In addition, Working Families Party, a pro-union progressive group, which backed Sanders in 2016, endorsed Warren. Its endorsement explained, “Medicare for All. A Green New Deal. A groundbreaking wealth tax that will begin to rebalance the scales of our economy. Universal childcare. That is the Elizabeth Warren agenda, and we are proud to support it.” WFP gives a shout-out to Sanders for fighting the good fight but the message is clear: They have a better, tougher champion in Warren.
Sanders supporters responded by grousing that “national committee leaders — 56 people — held 50 percent of the voting power, with party members accounting for the other 50 percent,” as the New York Times put it. Sanders also has overhauled his New Hampshire operation.
Warren is simply a younger, brighter, cheerier candidate than Sanders with a much better campaign operation. Other than fear of a female candidate, it is hard to figure out why voters would approve the older, crankier candidate with campaign problems.
However, Warren’s ceiling may be lower than is necessary to win the nomination. The increase in Warren’s support in the Morning Consult poll has been largely driven by “four groups: the most engaged primary voters, those over the age of 65, white liberals and college-educated whites.” That would be people just like her. By vacuuming up all those voters, she may well pass Sanders (and has in some polls). However, if you assume Sanders will remain in the race with some core base of support (as he did in 2016), it’s hard to see how Warren prevails.
And that’s because former vice president Joe Biden is chugging along with 32 percent of voters and 34 percent of early primary state voters. It is easy to see why. “Among black voters, [Warren] still trails Biden by 31 points and Sanders by 11 points.” The Biden who spoke at the 16th Street Baptist Church in Birmingham, Ala., on Sunday holds the support (for now) of African American voters; the Biden in the debates doesn’t seem to register.
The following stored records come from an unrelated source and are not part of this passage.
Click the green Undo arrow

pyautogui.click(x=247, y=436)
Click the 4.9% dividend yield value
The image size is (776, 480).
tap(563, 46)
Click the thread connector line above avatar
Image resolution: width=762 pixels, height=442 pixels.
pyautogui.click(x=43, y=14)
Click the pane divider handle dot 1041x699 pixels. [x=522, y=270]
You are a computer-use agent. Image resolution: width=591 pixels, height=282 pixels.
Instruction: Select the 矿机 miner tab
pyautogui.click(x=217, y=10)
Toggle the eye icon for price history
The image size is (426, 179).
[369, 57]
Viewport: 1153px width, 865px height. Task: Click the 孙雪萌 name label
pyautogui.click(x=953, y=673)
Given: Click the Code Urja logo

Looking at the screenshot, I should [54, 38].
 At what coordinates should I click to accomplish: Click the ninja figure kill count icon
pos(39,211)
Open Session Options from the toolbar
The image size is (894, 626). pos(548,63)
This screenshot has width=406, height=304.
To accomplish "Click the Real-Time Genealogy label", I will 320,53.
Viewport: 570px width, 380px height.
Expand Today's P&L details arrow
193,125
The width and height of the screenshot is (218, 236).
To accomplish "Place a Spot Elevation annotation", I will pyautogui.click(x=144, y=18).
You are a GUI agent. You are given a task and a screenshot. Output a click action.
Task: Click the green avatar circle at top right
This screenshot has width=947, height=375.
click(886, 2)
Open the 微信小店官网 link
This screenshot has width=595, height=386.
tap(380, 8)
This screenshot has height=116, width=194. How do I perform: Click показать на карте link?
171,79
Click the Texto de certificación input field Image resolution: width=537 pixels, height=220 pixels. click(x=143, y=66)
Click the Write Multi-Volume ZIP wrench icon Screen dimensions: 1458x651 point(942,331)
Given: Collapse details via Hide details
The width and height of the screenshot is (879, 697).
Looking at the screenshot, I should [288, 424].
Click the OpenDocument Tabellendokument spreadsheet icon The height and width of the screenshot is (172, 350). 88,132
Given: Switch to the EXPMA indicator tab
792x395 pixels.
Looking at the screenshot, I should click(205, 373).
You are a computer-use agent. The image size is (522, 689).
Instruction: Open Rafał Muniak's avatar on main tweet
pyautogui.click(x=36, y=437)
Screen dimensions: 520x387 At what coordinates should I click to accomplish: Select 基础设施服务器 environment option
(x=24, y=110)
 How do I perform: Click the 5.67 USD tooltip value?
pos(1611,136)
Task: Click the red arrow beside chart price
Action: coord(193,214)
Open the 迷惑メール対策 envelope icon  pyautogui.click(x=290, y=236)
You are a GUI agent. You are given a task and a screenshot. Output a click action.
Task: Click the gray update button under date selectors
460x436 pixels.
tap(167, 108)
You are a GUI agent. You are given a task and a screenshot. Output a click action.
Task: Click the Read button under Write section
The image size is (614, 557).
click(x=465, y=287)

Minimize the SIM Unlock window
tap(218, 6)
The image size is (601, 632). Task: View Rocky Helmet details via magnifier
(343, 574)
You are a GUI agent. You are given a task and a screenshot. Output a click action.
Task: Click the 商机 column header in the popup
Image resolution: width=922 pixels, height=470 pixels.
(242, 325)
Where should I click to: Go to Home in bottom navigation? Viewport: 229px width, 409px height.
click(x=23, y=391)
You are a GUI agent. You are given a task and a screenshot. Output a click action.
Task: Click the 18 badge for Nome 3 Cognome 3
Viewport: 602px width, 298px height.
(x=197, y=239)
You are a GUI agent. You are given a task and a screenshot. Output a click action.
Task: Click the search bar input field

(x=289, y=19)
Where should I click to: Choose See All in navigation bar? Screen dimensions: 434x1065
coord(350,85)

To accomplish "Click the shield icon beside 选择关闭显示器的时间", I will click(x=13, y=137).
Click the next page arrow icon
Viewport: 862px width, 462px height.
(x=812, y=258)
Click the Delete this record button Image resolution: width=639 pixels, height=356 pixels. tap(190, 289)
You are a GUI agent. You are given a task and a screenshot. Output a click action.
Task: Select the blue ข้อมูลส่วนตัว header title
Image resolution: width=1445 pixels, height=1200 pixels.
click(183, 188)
One silver lining for Warren: She has doubled her share of African American voters from 5 to 10 percent. Moreover, she is doggedly seeking to pursue these voters with a number of policy initiatives. That effort was recognized in her Working Families Party endorsement. (“Senator Warren has a clear vision of how race, class, and gender intersect, and her working-class background has given her deep insight into the struggles families face every day.”)
All of this comes 4½ months before the Iowa caucuses, so none of this is predictive. It does, however, point to some important questions about the shape of the race going forward:
— If Warren passes Sanders, will progressives drop him and rally to her so the left has a chance against Biden?
— If Biden does collapse, will Sen. Kamala D. Harris (D-Calif.) or another candidate be able to grab those voters and compete with Warren and/or Sanders?
— If the Democratic National Committee starts raising the bar for debates, who does that help — the single-digit candidates or one of the top-tier contenders?
— At some point (as Sen. Ted Cruz and Carly Fiorina did in 2016), do a couple of the younger candidates team up (e.g., Harris-Buttigieg, Booker-O’Rourke, Harris-Klobuchar) to make an explicit plea to the party to pass the torch?
It’s worth underscoring that the debates’ ability to significantly change the race is next to nothing. Once more we see that flashy debate performances (e.g., Beto O’Rourke) and direct attacks on Biden (Julián Castro) do nothing to change the trajectory of the race.
In every presidential election cycle, pundits and pollsters pine for a brokered convention filled with backroom deals, marathon sessions and plenty of high drama. If you had to pick a situation most likely to bring that about, it might be one in which three or four candidates cannot break away from the pack. And the greater the possibility, the less incentive any candidate with delegates has to drop out.
Could we finally get a brokered convention? Don’t rule it out.